### [Supplied information]

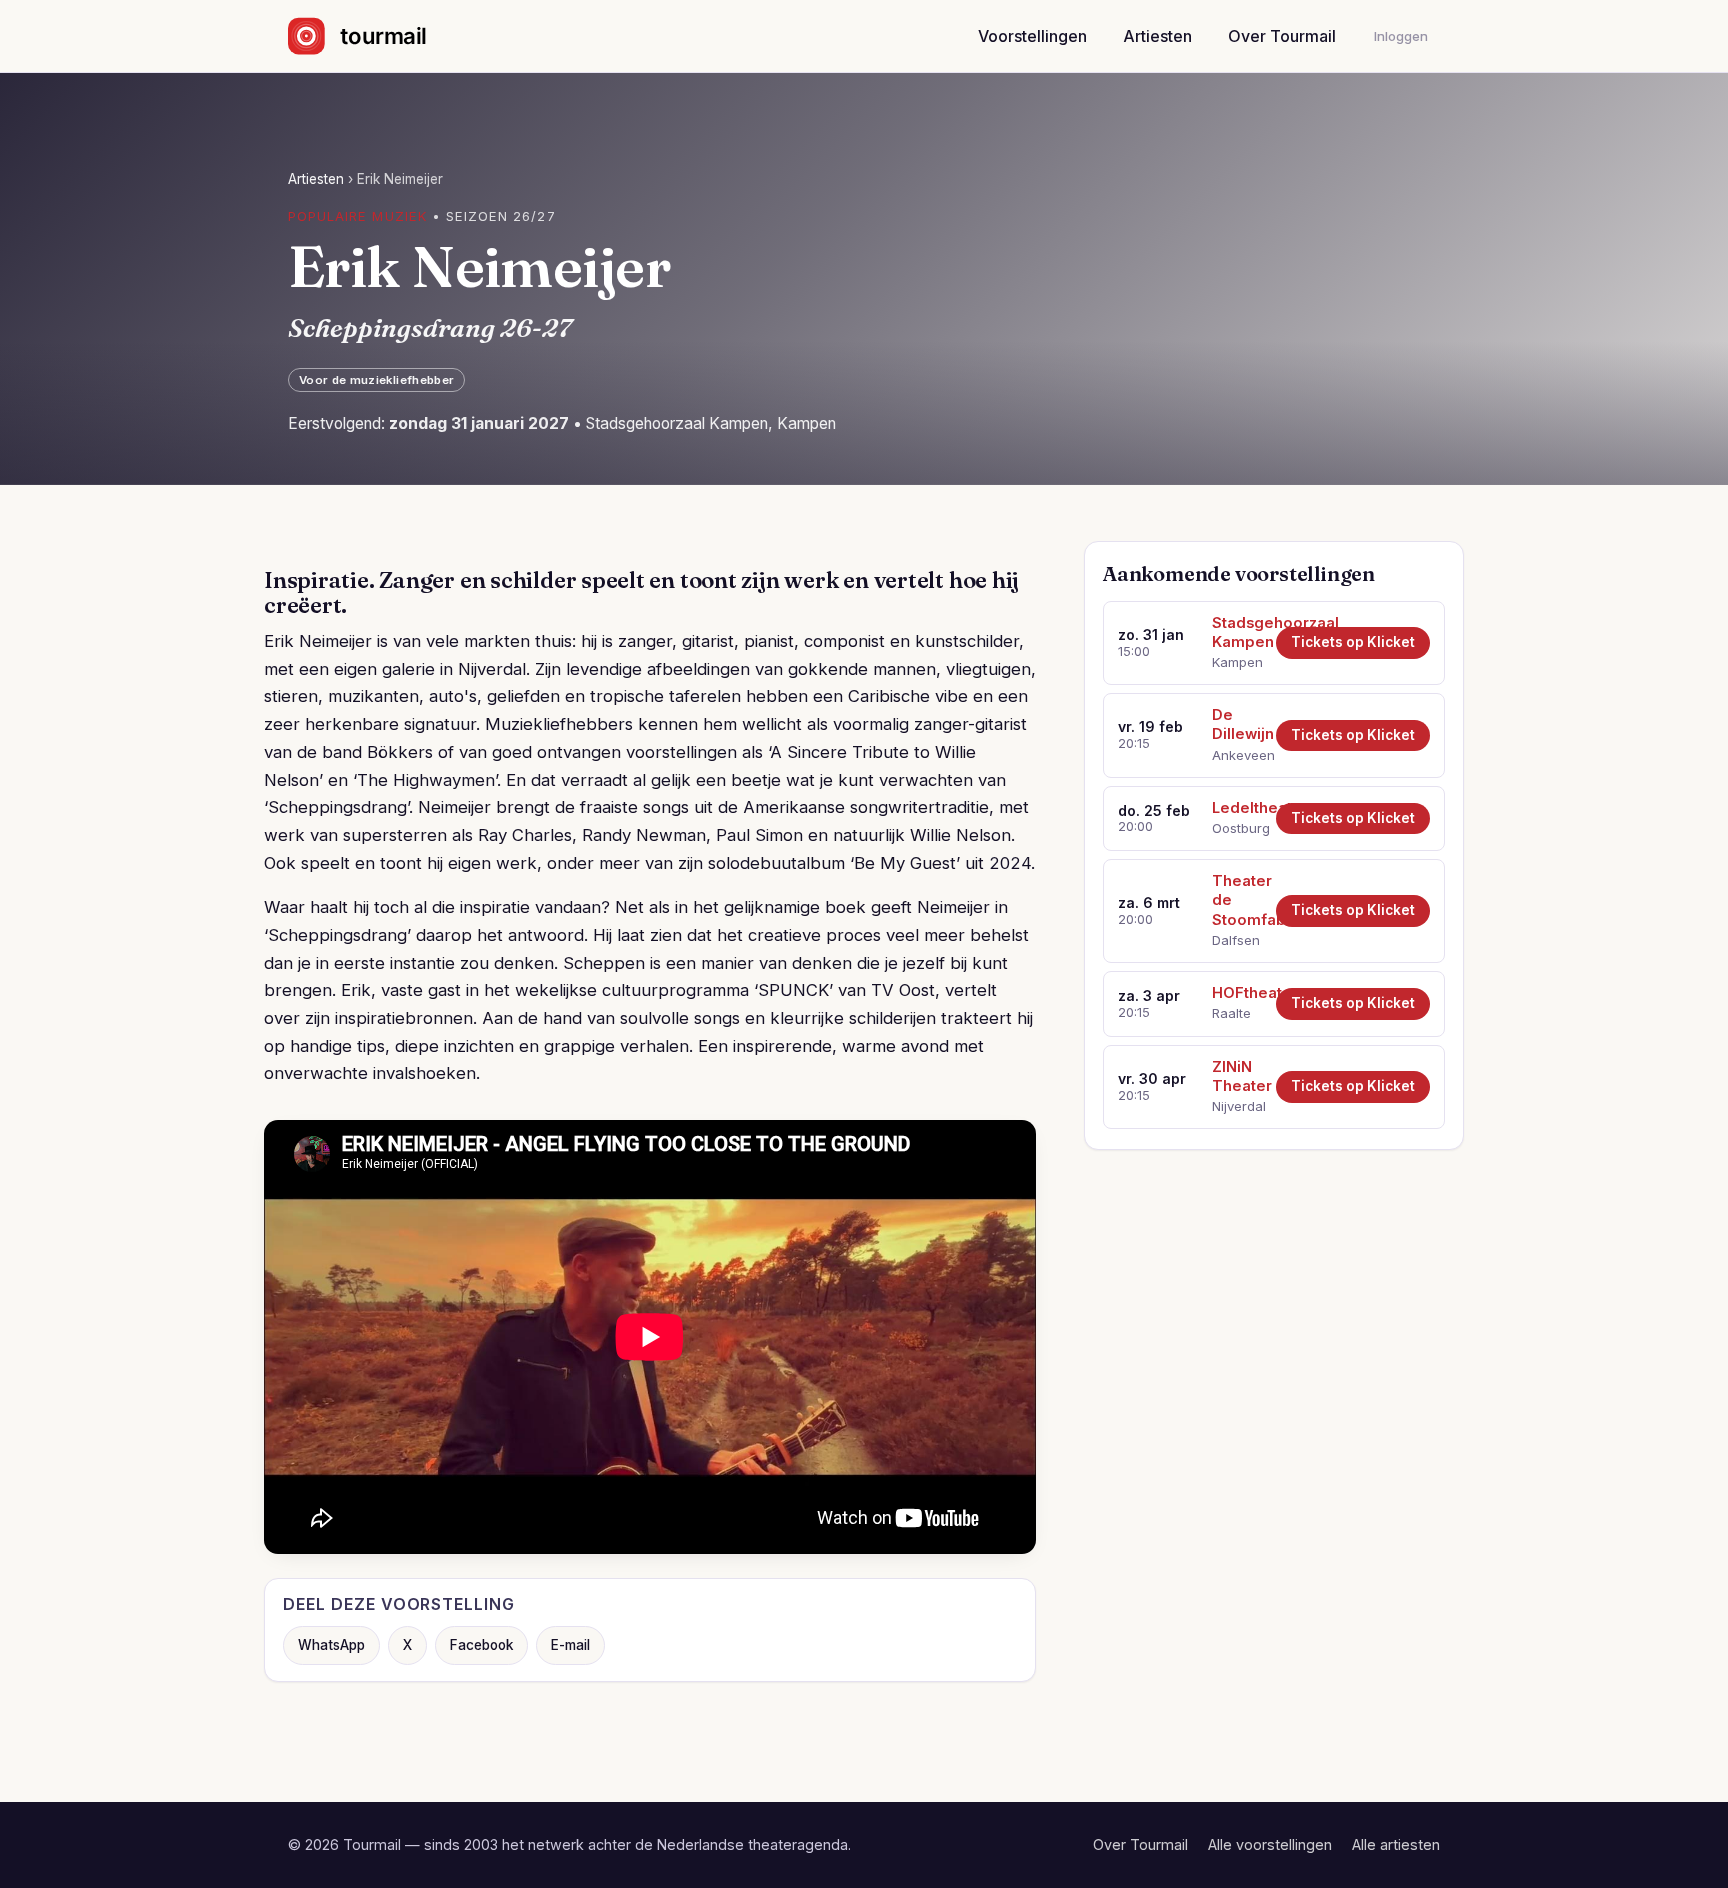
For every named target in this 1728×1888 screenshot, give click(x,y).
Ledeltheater (1237, 808)
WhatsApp (331, 1645)
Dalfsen (1236, 940)
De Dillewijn (1237, 724)
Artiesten (1157, 36)
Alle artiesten (1396, 1844)
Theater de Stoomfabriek (1237, 900)
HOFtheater (1237, 993)
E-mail (570, 1645)
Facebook (481, 1645)
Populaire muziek (357, 216)
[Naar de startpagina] (374, 36)
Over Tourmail (1282, 36)
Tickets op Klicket (1353, 642)
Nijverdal (1237, 1106)
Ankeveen (1237, 755)
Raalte (1231, 1013)
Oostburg (1237, 828)
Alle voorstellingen (1270, 1844)
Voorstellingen (1032, 36)
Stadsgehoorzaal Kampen (1237, 632)
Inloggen (1401, 36)
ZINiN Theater (1237, 1076)
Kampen (1237, 662)
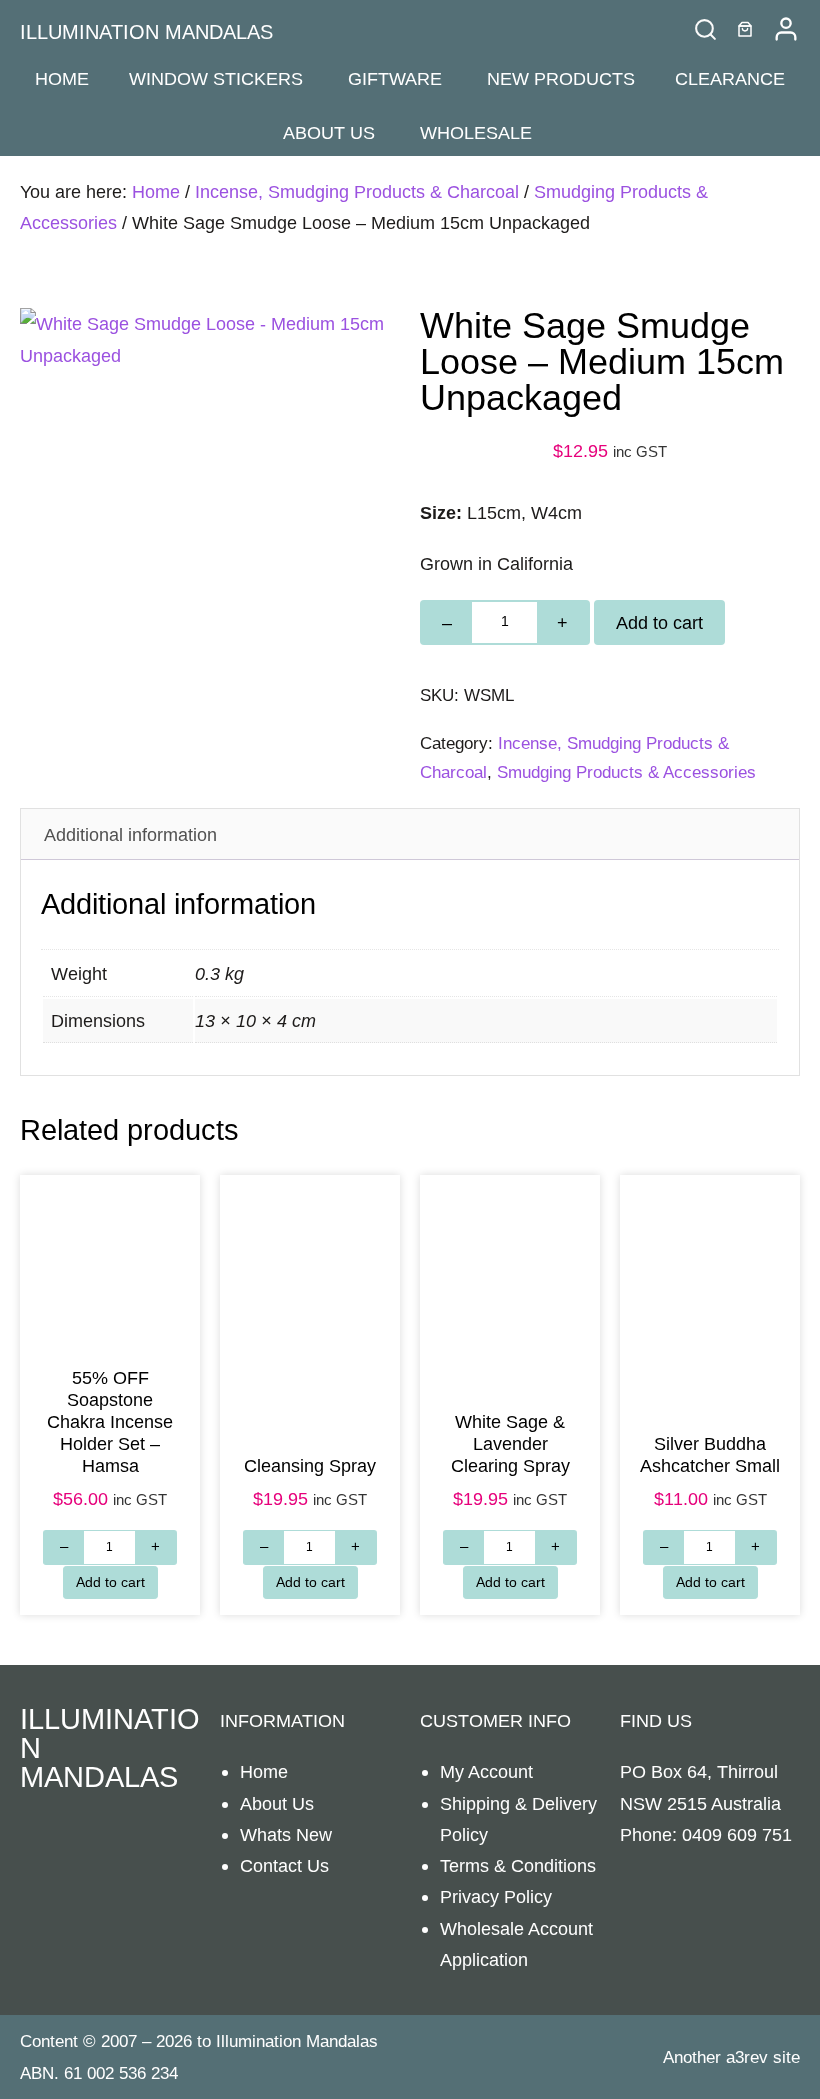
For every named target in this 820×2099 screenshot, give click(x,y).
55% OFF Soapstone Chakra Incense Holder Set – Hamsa (110, 1421)
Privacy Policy (496, 1896)
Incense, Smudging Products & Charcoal (357, 191)
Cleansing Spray (310, 1465)
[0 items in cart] (745, 29)
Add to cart (659, 622)
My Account (486, 1771)
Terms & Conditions (518, 1865)
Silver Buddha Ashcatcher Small (710, 1454)
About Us (277, 1803)
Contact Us (284, 1865)
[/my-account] (786, 29)
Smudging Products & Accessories (626, 772)
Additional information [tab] (130, 834)
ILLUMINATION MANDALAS (146, 32)
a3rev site (763, 2057)
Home (156, 191)
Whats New (286, 1834)
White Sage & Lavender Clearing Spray (510, 1443)
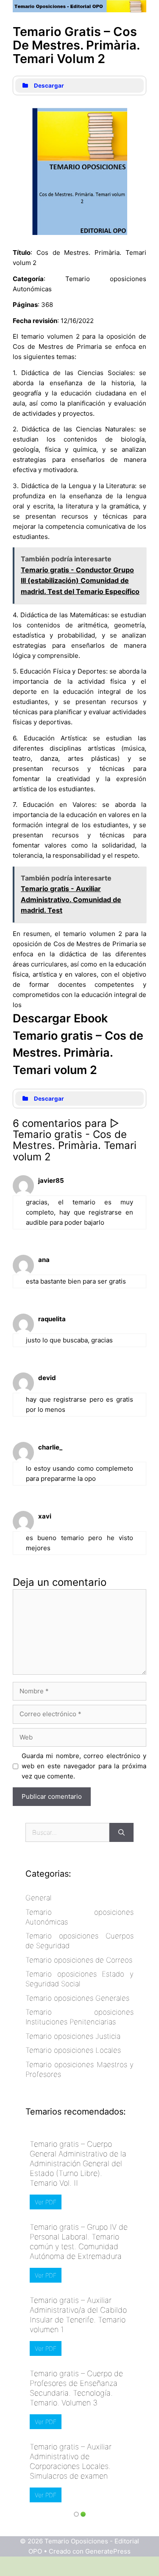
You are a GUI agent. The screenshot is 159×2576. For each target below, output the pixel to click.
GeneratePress (108, 2551)
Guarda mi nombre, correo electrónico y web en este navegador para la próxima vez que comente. (84, 1766)
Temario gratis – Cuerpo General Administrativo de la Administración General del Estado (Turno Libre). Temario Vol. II (78, 2163)
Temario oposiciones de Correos (78, 1960)
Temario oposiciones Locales (73, 2050)
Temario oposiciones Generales (77, 1998)
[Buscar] (121, 1832)
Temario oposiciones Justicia (72, 2036)
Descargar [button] (49, 85)
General (38, 1898)
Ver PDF (45, 2202)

### [Problem]
Where a line of the records above holds the word "Smudging", copy that line.

### [Reply]
Incense, Smudging Products & Charcoal (357, 191)
Smudging Products & Accessories (626, 772)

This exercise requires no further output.